(Dataset items)
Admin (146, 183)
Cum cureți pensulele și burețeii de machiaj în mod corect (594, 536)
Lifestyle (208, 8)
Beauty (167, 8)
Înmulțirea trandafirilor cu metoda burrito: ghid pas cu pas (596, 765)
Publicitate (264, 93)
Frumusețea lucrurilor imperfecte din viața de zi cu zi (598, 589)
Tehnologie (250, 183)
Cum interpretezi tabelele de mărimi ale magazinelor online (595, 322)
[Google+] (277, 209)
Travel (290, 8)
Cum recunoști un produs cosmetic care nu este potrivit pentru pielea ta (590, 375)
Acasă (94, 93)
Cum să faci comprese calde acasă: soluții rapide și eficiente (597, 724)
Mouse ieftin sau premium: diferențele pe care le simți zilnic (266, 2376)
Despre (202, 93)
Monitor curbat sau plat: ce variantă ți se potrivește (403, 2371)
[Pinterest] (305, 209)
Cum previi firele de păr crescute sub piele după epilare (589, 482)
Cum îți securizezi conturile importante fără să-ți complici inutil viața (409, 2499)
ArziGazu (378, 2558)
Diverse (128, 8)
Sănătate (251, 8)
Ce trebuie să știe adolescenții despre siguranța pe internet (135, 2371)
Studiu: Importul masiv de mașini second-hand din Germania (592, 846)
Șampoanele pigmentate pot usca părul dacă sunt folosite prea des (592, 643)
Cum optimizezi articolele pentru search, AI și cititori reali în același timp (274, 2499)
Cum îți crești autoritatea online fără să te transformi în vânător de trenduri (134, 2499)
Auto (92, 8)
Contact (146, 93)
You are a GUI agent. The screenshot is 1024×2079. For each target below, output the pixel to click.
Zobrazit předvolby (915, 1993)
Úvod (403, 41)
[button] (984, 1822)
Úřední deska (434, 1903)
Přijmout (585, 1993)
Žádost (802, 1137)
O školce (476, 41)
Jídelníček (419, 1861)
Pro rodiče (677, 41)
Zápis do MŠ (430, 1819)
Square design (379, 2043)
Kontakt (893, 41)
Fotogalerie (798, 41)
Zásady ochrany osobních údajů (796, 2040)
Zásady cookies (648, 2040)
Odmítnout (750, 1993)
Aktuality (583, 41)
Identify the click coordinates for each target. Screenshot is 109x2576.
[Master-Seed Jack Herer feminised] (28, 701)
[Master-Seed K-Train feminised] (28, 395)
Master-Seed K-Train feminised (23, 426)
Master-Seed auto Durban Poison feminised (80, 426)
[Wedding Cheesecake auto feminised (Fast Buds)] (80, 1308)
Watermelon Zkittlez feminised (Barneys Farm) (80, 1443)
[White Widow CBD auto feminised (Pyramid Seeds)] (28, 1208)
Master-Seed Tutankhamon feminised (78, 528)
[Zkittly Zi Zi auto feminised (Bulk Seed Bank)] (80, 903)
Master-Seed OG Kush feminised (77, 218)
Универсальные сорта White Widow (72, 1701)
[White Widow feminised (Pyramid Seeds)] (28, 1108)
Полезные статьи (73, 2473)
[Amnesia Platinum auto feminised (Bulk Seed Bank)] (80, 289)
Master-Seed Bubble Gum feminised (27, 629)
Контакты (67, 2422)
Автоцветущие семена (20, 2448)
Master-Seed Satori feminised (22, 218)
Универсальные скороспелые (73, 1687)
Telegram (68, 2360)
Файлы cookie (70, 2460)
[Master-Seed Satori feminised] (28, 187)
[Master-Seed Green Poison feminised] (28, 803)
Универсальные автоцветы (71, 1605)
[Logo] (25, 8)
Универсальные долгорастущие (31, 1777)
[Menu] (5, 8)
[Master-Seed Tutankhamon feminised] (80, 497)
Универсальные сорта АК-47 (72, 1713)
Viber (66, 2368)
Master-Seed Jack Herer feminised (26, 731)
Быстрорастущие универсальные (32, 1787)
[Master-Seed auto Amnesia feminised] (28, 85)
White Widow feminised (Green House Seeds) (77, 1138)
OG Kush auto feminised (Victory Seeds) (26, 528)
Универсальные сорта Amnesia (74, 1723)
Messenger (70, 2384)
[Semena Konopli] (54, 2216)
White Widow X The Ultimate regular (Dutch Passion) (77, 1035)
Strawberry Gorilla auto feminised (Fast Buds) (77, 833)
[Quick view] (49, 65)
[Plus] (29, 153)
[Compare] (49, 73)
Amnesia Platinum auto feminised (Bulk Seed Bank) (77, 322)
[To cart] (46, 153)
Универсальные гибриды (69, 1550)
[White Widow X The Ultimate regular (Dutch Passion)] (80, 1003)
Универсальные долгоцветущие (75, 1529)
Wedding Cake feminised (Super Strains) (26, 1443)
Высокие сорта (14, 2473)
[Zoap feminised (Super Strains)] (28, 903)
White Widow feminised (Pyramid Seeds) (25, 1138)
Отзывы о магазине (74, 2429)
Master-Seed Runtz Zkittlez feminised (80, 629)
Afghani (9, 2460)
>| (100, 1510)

## [Required action]
Lines from the one containing "Отзывы о магазине (74, 2429)" to the last line above, both included: copy these exactly and write nothing else.

## [Solution for this task]
Отзывы о магазине (74, 2429)
Master-Seed Runtz Zkittlez feminised (80, 629)
Afghani (9, 2460)
>| (100, 1510)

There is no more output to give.